■ Activity
Please return all of the data exactly as written.

══════════

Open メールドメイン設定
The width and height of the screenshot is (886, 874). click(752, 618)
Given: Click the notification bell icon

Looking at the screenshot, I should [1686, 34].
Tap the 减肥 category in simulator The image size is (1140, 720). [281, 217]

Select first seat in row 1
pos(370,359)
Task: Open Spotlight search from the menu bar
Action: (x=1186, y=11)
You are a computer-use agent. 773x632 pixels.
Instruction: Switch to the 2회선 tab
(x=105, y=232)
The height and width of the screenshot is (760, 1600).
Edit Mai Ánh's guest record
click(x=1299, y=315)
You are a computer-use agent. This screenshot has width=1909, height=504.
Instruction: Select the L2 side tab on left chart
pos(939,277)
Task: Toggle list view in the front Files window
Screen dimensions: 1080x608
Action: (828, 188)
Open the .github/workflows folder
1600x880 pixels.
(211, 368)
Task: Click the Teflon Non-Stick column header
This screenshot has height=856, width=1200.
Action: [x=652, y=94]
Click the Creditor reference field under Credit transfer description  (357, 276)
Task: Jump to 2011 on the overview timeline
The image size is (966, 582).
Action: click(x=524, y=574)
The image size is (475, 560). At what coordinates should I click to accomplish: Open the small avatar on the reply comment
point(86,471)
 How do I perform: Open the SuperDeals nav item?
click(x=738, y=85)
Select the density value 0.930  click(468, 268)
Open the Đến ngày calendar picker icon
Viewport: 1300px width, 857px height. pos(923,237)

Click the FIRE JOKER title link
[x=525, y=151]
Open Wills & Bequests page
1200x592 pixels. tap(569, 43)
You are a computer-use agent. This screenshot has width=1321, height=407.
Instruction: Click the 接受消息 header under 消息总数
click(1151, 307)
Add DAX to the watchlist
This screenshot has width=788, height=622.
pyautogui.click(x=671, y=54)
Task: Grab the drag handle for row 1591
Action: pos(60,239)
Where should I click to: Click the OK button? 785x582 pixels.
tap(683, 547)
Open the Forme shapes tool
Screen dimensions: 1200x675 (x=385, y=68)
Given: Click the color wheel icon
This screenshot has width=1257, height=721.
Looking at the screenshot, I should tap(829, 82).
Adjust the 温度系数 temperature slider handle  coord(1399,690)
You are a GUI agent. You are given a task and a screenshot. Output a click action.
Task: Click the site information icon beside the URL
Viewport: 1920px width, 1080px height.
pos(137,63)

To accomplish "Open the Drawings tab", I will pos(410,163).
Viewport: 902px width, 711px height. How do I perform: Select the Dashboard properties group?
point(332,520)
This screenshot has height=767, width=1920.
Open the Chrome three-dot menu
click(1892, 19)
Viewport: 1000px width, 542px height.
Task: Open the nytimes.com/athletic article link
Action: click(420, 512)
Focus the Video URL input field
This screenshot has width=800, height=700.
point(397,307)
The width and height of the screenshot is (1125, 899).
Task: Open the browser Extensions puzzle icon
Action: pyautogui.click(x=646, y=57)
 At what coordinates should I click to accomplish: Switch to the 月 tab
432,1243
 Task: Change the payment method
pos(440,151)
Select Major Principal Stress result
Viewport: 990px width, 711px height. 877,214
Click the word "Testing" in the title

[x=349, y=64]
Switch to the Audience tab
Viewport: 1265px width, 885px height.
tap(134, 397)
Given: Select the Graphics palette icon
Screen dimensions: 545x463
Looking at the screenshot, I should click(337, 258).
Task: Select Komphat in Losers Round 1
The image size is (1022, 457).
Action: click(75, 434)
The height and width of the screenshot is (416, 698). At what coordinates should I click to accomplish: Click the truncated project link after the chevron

══════════

■ Solved exercise
Open メールドメイン設定
The width and height of the screenshot is (886, 874). click(752, 618)
Given: Click the notification bell icon

Looking at the screenshot, I should [1686, 34].
Tap the 减肥 category in simulator The image size is (1140, 720). [281, 217]

Select first seat in row 1
pos(370,359)
Task: Open Spotlight search from the menu bar
Action: (x=1186, y=11)
You are a computer-use agent. 773x632 pixels.
Instruction: Switch to the 2회선 tab
(x=105, y=232)
The height and width of the screenshot is (760, 1600).
Edit Mai Ánh's guest record
click(x=1299, y=315)
You are a computer-use agent. This screenshot has width=1909, height=504.
Instruction: Select the L2 side tab on left chart
pos(939,277)
Task: Toggle list view in the front Files window
Screen dimensions: 1080x608
Action: (828, 188)
Open the .github/workflows folder
1600x880 pixels.
(211, 368)
Task: Click the Teflon Non-Stick column header
This screenshot has height=856, width=1200.
Action: [x=652, y=94]
Click the Creditor reference field under Credit transfer description  (357, 276)
Task: Jump to 2011 on the overview timeline
The image size is (966, 582).
Action: click(x=524, y=574)
The image size is (475, 560). At what coordinates should I click to accomplish: Open the small avatar on the reply comment
point(86,471)
 How do I perform: Open the SuperDeals nav item?
click(x=738, y=85)
Select the density value 0.930  click(468, 268)
Open the Đến ngày calendar picker icon
Viewport: 1300px width, 857px height. pos(923,237)

Click the FIRE JOKER title link
[x=525, y=151]
Open Wills & Bequests page
1200x592 pixels. tap(569, 43)
You are a computer-use agent. This screenshot has width=1321, height=407.
Instruction: Click the 接受消息 header under 消息总数
click(1151, 307)
Add DAX to the watchlist
This screenshot has width=788, height=622.
pyautogui.click(x=671, y=54)
Task: Grab the drag handle for row 1591
Action: pos(60,239)
Where should I click to: Click the OK button? 785x582 pixels.
tap(683, 547)
Open the Forme shapes tool
Screen dimensions: 1200x675 (x=385, y=68)
Given: Click the color wheel icon
This screenshot has width=1257, height=721.
Looking at the screenshot, I should tap(829, 82).
Adjust the 温度系数 temperature slider handle  coord(1399,690)
You are a GUI agent. You are given a task and a screenshot. Output a click action.
Task: Click the site information icon beside the URL
Viewport: 1920px width, 1080px height.
pos(137,63)

To accomplish "Open the Drawings tab", I will pos(410,163).
Viewport: 902px width, 711px height. How do I perform: Select the Dashboard properties group?
point(332,520)
This screenshot has height=767, width=1920.
Open the Chrome three-dot menu
click(1892, 19)
Viewport: 1000px width, 542px height.
Task: Open the nytimes.com/athletic article link
Action: click(420, 512)
Focus the Video URL input field
This screenshot has width=800, height=700.
point(397,307)
The width and height of the screenshot is (1125, 899).
Task: Open the browser Extensions puzzle icon
Action: pyautogui.click(x=646, y=57)
 At what coordinates should I click to accomplish: Switch to the 月 tab
432,1243
 Task: Change the payment method
pos(440,151)
Select Major Principal Stress result
Viewport: 990px width, 711px height. 877,214
Click the word "Testing" in the title

[x=349, y=64]
Switch to the Audience tab
Viewport: 1265px width, 885px height.
tap(134, 397)
Given: Select the Graphics palette icon
Screen dimensions: 545x463
Looking at the screenshot, I should click(337, 258).
Task: Select Komphat in Losers Round 1
The image size is (1022, 457).
Action: click(75, 434)
The height and width of the screenshot is (416, 698). At what coordinates should I click to accomplish: Click the truncated project link after the chevron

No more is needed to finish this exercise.